• **Exercise directions**
Search the records for the word "agent" and pick out every line that has it.

• **Records shown**
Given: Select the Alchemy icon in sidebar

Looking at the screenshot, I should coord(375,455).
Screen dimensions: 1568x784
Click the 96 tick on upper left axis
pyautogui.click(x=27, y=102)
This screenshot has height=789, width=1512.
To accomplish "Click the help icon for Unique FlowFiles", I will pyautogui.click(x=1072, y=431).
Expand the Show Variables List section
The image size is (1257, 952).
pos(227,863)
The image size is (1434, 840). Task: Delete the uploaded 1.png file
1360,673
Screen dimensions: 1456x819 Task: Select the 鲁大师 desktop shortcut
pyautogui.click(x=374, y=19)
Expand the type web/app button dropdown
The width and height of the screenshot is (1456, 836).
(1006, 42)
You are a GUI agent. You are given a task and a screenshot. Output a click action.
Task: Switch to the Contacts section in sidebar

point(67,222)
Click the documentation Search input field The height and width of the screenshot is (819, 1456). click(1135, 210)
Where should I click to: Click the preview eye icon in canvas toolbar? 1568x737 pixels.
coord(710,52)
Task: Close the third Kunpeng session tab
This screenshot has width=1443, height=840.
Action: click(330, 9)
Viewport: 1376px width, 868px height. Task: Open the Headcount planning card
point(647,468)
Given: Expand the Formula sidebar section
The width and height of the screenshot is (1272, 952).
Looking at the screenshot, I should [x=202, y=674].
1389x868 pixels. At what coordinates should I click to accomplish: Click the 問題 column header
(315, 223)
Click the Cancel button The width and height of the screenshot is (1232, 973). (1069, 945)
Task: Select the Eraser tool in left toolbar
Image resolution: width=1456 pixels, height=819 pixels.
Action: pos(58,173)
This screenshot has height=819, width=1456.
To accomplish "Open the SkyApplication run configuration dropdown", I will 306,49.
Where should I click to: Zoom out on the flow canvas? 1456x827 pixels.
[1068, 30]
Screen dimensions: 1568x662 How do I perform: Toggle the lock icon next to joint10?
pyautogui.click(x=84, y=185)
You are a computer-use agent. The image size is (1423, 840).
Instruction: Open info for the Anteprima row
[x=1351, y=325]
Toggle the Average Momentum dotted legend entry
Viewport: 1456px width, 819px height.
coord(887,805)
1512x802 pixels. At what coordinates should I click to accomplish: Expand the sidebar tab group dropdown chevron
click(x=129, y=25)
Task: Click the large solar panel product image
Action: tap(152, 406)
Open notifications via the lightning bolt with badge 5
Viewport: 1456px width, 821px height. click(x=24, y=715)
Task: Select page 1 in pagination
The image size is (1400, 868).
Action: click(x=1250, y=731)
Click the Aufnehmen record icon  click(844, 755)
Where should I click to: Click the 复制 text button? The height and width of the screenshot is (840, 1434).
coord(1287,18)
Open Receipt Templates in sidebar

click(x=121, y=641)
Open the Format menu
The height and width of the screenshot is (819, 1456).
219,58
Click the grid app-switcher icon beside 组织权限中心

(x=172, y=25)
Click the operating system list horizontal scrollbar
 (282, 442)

• **Task answer**
You are a GUI agent. You are given a task and a screenshot. Output a click action.
You are a computer-use agent. The image size is (1423, 840).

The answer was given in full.